#### Aim of the task
Using the listing that follows, return every line with the word "agent".

#### Records for processing
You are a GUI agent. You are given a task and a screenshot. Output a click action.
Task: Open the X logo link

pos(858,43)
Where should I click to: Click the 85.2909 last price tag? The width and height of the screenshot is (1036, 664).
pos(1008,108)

==

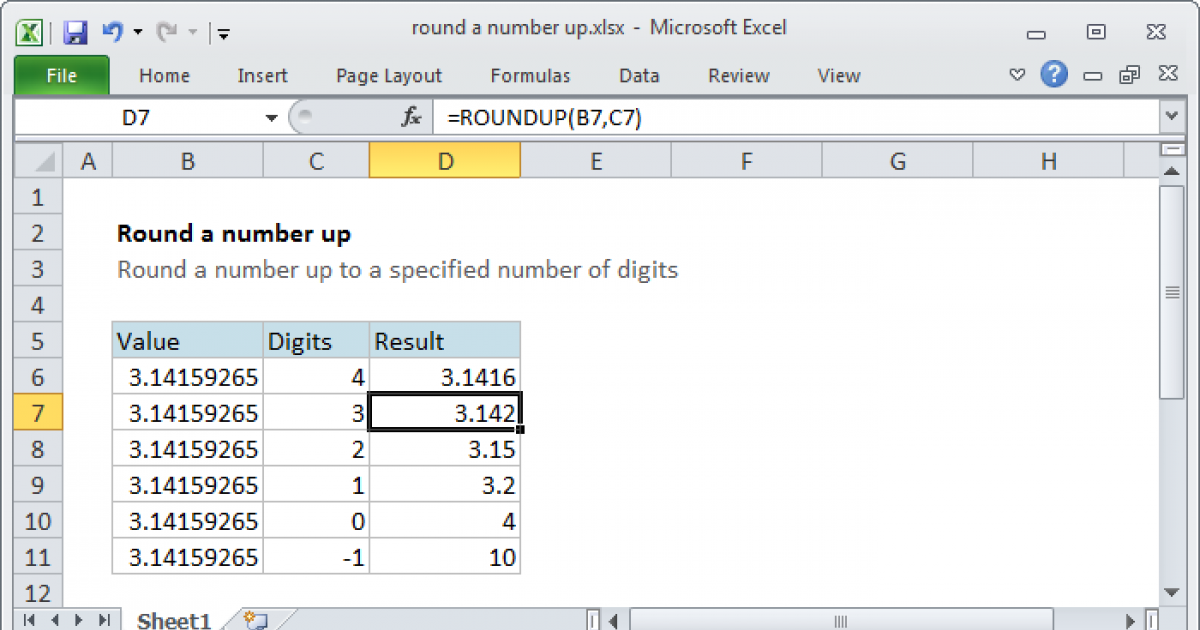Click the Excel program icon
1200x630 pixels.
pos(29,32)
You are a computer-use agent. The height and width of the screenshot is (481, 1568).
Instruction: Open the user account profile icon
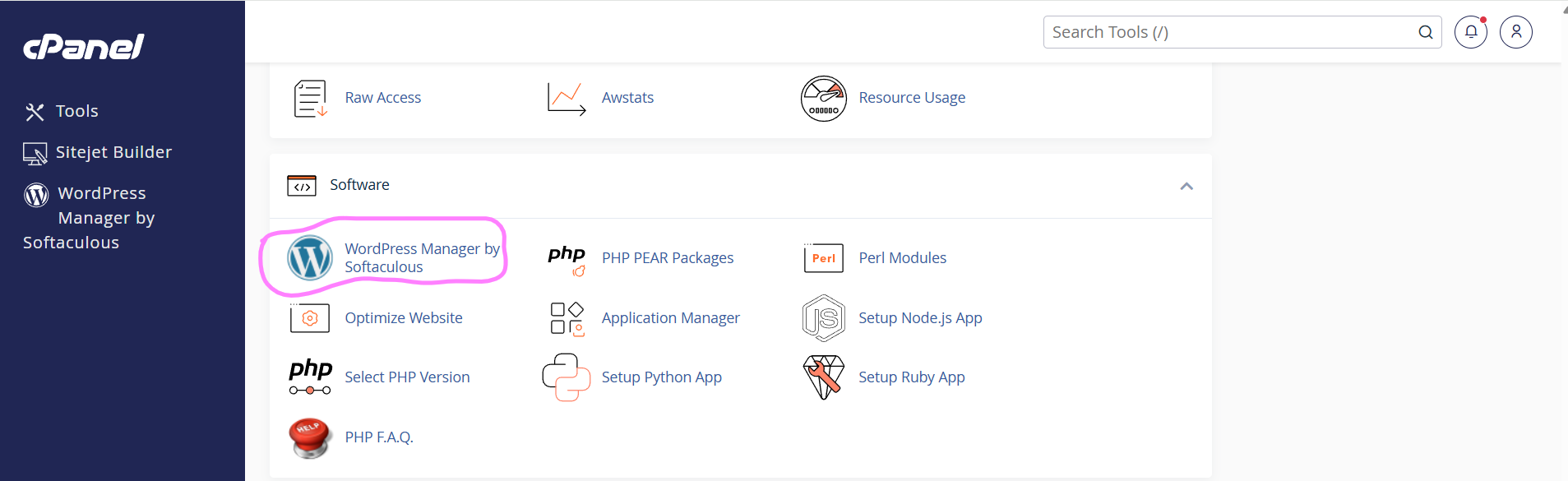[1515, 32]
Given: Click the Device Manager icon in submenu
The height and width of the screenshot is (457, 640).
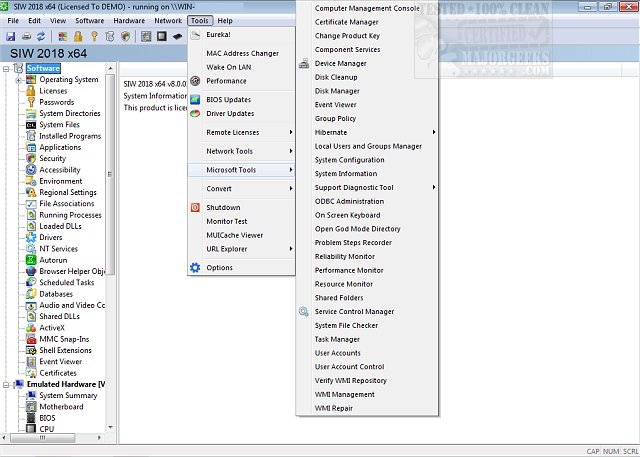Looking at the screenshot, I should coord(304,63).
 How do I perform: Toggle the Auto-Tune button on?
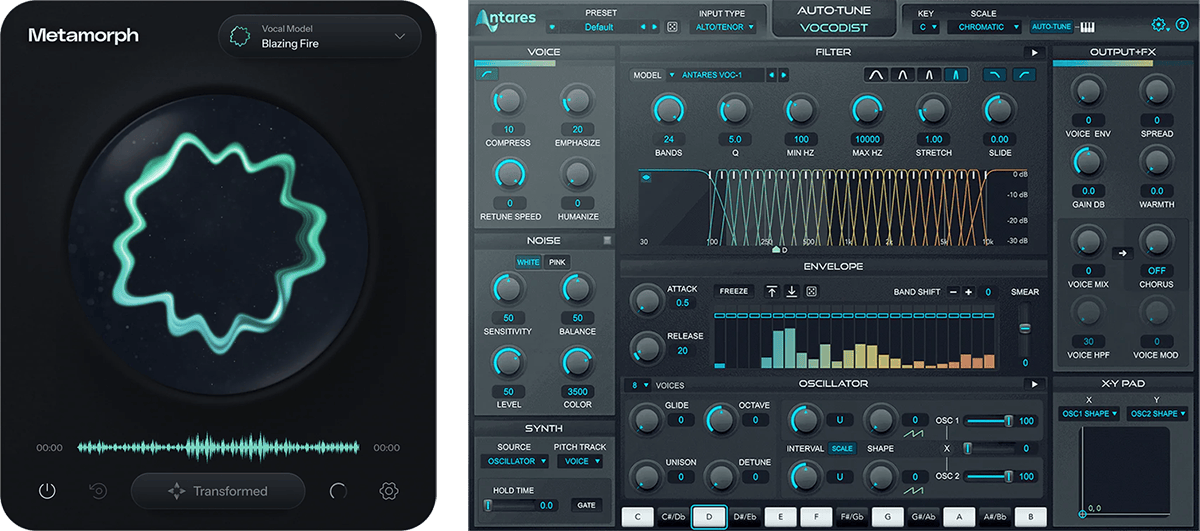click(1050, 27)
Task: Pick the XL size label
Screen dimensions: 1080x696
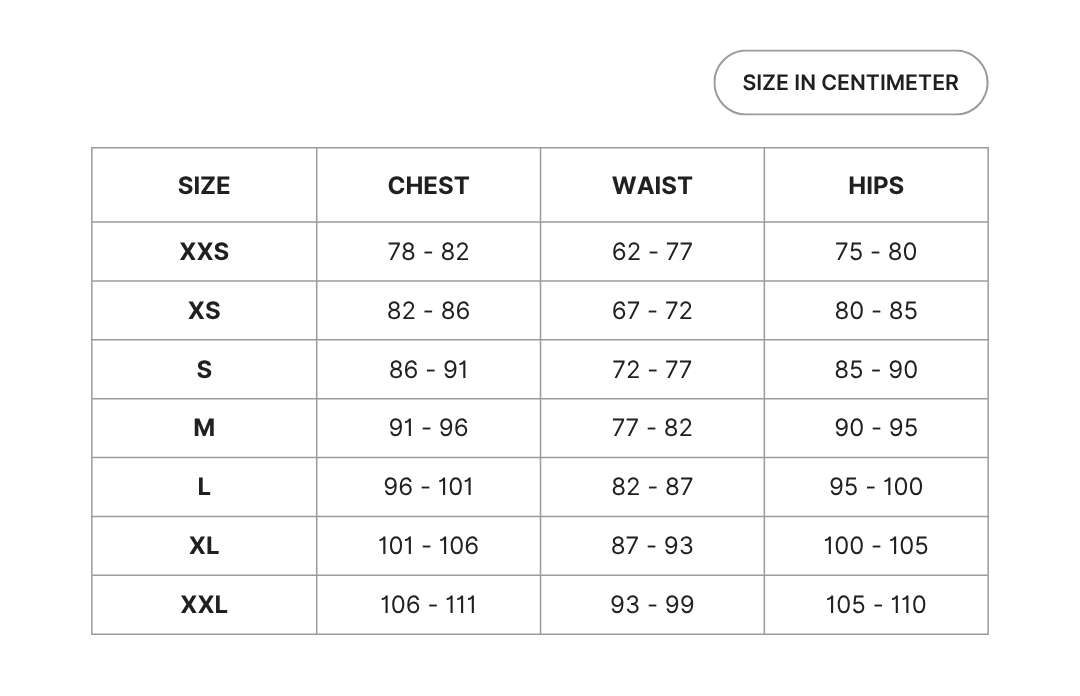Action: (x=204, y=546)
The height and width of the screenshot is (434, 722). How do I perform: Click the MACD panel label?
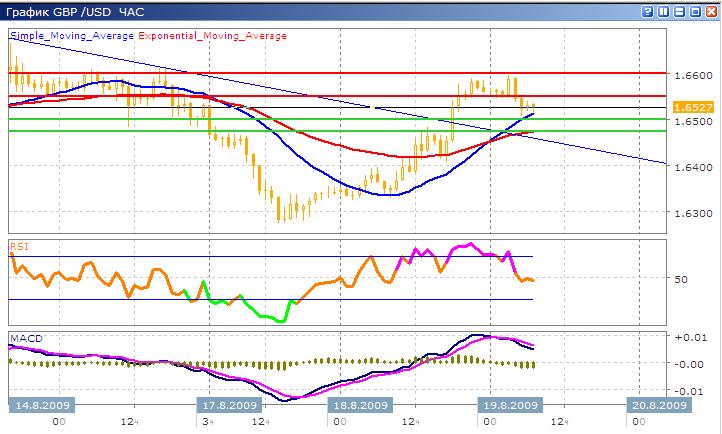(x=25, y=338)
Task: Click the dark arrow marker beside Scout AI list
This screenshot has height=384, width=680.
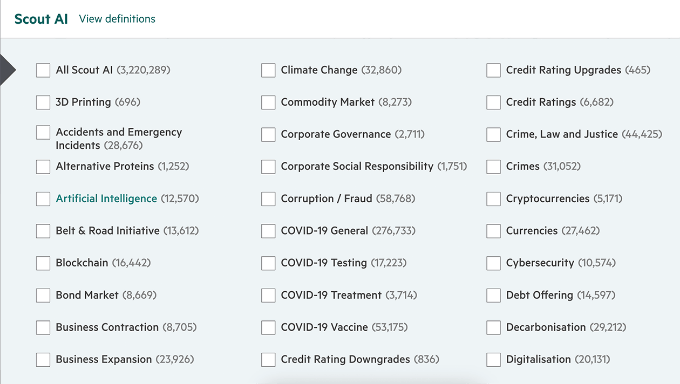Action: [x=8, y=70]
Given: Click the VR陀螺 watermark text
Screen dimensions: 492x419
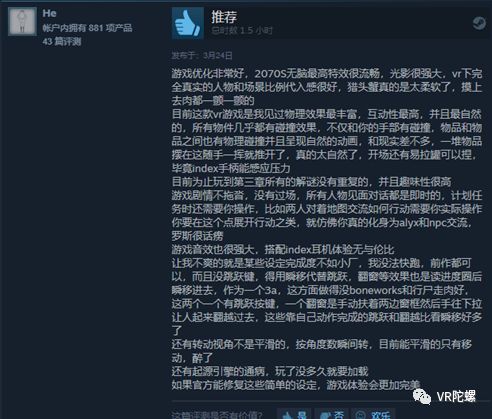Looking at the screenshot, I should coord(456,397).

#### Output of the exercise
You are a GUI agent. You are given a task and a screenshot. Output a click action.
You are a computer-use agent. The height and width of the screenshot is (481, 1568).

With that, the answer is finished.